Kapının yavaşça açılmasıyla, Ceylan'ın yüzündeki yıkılmış ifadeyi fark etti Demir. Bakışları elinde tuttuğu teste iliştiğinde izin ister gibi baktı Ceylan'ın gözlerine. Ceylan dudakları arasından kaçabilecek bir hıçkırığı bastırmaya çalışırken Demir'in gözlerine değil omuzunun arkasındaki duvara bakıyordu.

'Alabilir miyim?' diye sorduğunda Ceylan'ın kıpkırmızı gözleri ok gibi kendini buldu. 'Hamile değilim.' diye fısıldadı Ceylan testi Demir'e doğru uzarıp. Demir'in bakışları yavaşça teste iliştikten sonra almak için kaldırdığı elini sertçe indirdi. Bakışları donuklaşırken, yüzündeki ifadeyi sabitlemeye çalıştı. Bir an olsun, onunla yeniden bir yollarının olduğunu, yeniden başlayabileceklerini düşünmüştü Demir. Belkide sadece bir an olsun baba olabileceği düşüncesi onu mutlu etmişti.

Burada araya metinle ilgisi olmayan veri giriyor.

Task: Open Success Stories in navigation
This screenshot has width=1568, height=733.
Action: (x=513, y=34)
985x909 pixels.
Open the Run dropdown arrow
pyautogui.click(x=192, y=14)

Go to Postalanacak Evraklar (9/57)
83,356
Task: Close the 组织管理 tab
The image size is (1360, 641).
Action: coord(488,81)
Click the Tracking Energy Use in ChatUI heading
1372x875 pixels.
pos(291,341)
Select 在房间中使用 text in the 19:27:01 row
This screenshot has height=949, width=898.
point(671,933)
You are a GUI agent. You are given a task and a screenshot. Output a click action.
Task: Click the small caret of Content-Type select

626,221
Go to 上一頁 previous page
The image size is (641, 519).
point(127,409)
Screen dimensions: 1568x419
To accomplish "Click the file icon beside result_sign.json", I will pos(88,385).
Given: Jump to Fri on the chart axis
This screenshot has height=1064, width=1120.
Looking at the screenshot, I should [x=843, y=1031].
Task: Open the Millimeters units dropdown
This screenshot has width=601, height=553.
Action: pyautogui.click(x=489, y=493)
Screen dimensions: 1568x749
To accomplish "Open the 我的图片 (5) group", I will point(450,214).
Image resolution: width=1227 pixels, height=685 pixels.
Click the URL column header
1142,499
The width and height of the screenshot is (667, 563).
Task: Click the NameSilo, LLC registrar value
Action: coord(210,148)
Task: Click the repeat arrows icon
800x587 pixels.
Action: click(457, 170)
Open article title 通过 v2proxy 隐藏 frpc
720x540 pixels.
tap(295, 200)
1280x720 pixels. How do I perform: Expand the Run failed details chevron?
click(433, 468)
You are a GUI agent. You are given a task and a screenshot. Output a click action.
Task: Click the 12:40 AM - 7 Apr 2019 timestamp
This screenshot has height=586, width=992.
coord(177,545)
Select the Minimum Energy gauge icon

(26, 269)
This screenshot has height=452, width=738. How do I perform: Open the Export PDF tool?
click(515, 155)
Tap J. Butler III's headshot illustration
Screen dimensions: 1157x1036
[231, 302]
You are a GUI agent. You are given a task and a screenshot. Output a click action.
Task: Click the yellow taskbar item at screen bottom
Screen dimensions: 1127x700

'Neden üzgünsün peki?' diye sordu Demir kendi düşüncelerinden kurtulmak amacıyla. İstemediği bir bebek için ağlıyordu Ceylan.. Bakışları sabit bir şekilde Ceylan'ın yüzünde geziniyordu. 'Yoksa sevinç gözyaşları mı bunlar?' başını yavaşça aşağı yukarı sallayarak 'Haklısın' diye fısıldadı Demir ve içinde tutamadığı cümleleri dökmeye başladı. Kalbini acıtan, bir cam parçası gibi tuzla buz eden gerçekleri paylaşmak istedi Ceylan'la. 'Haklısın, tabiki de mutlu oldun..' yüzünde acıyla alaycı bir gülümseme oluştu. 'Bak bizi birbirimize bağlayabilecek son noktada gerçek değilmiş..' dedi ve birkaç adım geriledi. 'Konuşsana Ceylan, benden bebeğimi taşımadığına sevineceğin kadar nefret ettiğini söylesene!' Ceylan birdenbire Demir'in yükselen sesiyle irkilerek bakışlarını yeniden Demir'in omuzunun arkadasında ki duvara sabitledi. Üzülmüştü ve üzüldüğü şeyin ne olduğunu bile bilmezken kendini Ceylan'a bağırırken bulmuştu Demir.